Each Mojo Jacksonville-area location has an identity as distinct as the dishes it serves. Live blues music permeates the airwaves and nearby ocean waves at Mojo Kitchen, BBQ Pit, and Blues Bar, while Mojo no. 4 stocks more than 175 whiskies such as Jameson, The Macallan, Wild Turkey, and Jack Daniels. Each location also caters for parties and events of all types.
Thirty years ago, a mother, a son, and his wife joined forces to create their own barbecue restaurant, starting with family-inspired, made-from-scratch recipes. They formula proved to be a success, and Woody’s Bar-B-Q now dishes the same quality eats from locations in six states. The restaurant’s defining secret sauce decorates baby back ribs, pulled pork sandwiches, and roasted half-chickens at each location.
In a mobile food truck, Driftwood's pit masters slow cook the menu's meaty offerings for up to 16 hours on site at various Jacksonville locations as well as catered events. Lunchers refuel with daily selections, such as pulled pork, chicken breast, or ribs, that are each smoked over wood cut from cherry, apple, or bacon trees. Chefs craft homemade sides including baked beans and coleslaw to complement the protein-packed morsels. For catering, the mobile barbecue mavens journey to company picnics, weddings, and other events to fill the stomachs of 15 or more people. Meal planners can select spreads of one ($14/person), two ($16/person), or three ($18/person) meats, each of which comes with a choice of two sides and bread. Skilled servers emerge from the food truck to help customers pile up plates and bury leftover rib bones in their garden.

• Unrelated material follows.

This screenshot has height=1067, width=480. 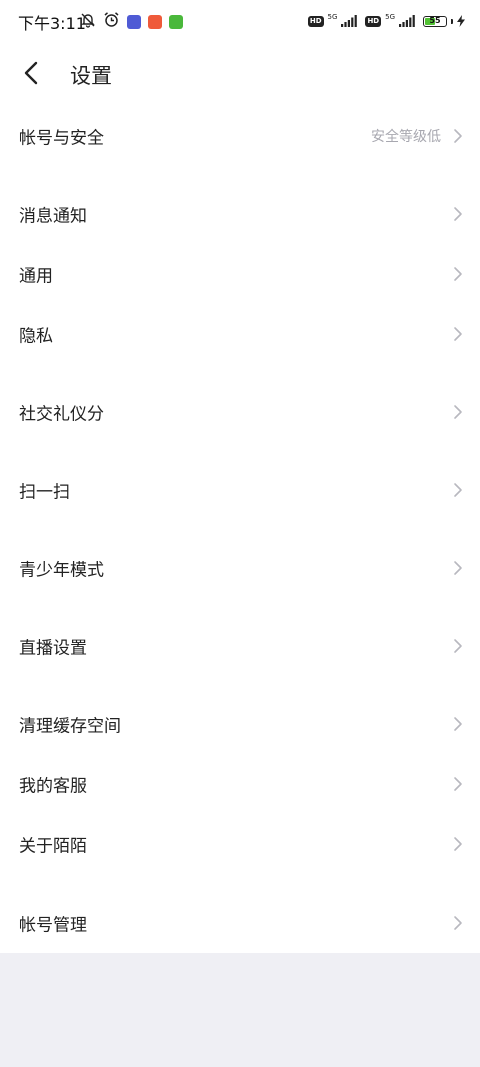 What do you see at coordinates (70, 726) in the screenshot?
I see `menu-item-label: 清理缓存空间` at bounding box center [70, 726].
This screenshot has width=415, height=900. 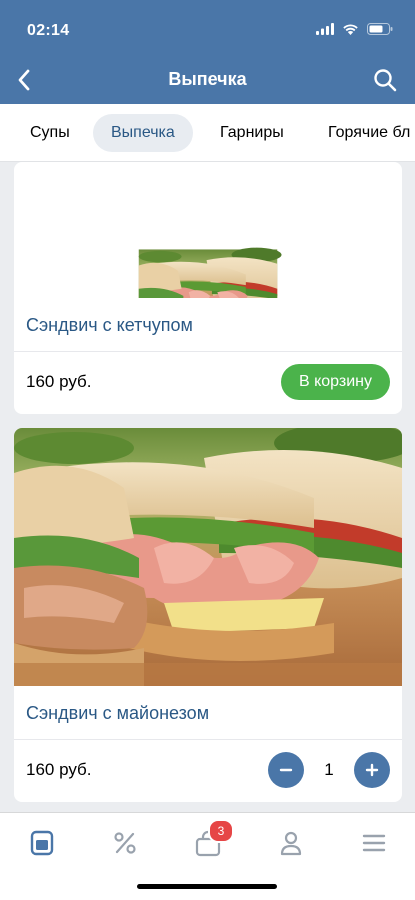 What do you see at coordinates (362, 133) in the screenshot?
I see `tab-hot-dishes: Горячие бл` at bounding box center [362, 133].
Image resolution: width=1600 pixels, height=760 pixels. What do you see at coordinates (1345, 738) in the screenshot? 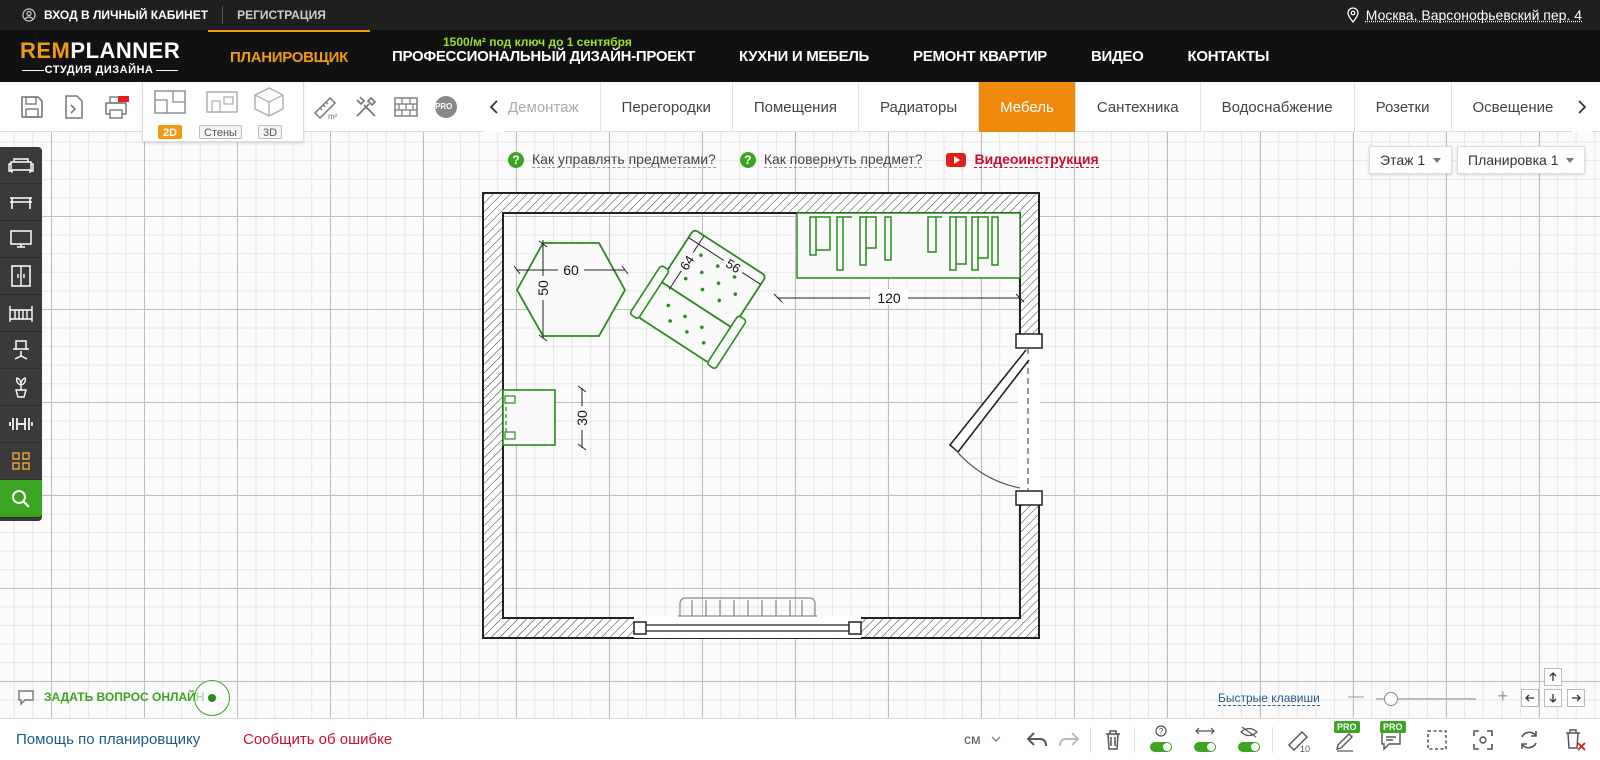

Gator Q flavors meats with the restaurant's signature dry rub before smoking them on-site over local Black Jack oak steeped in apple cider. Savory smoked meats such as pulled pork, St. Louis ribs, turkey, and chicken are served au naturel or can be accented with a choice of 10 signature sauces. Servers clad in tie-dye also ferry signature dishes such as the pulled-pork deep-fried barbecue eggroll and the Memphis club, a Texas toast sandwich that towers as high as the state's naturally occurring meat geyser, stuffed with pulled pork, smoked turkey, and cheese. Sides crafted from local produce complement meals, along with a dose of festive aesthetics in the form of University of Florida Gator colors and memorabilia.
BubbaQue's emulates the renowned culture of southern hospitality with a cheerful, welcoming atmosphere and a menu of hearty, southern-style barbecue. It's chefs slow-smoke premium cuts of pork, beef, and poultry to creating mouthwatering sandwiches and barbeque specialties— including the barbecue wings that won them the champion title at Lakeland's King of the Wing competition. The chefs utilize their barbecuing expertise to create seven different types of sauces, with flavors ranging from spicy to smoky to sweet.
Out in the dining room, baskets of barbecue and bottles of beer speckle wooden picnic tables. The restaurant decor is lively—with colorful knickknacks, playful signs, and zero marble busts of a glowering Andrew Jackson.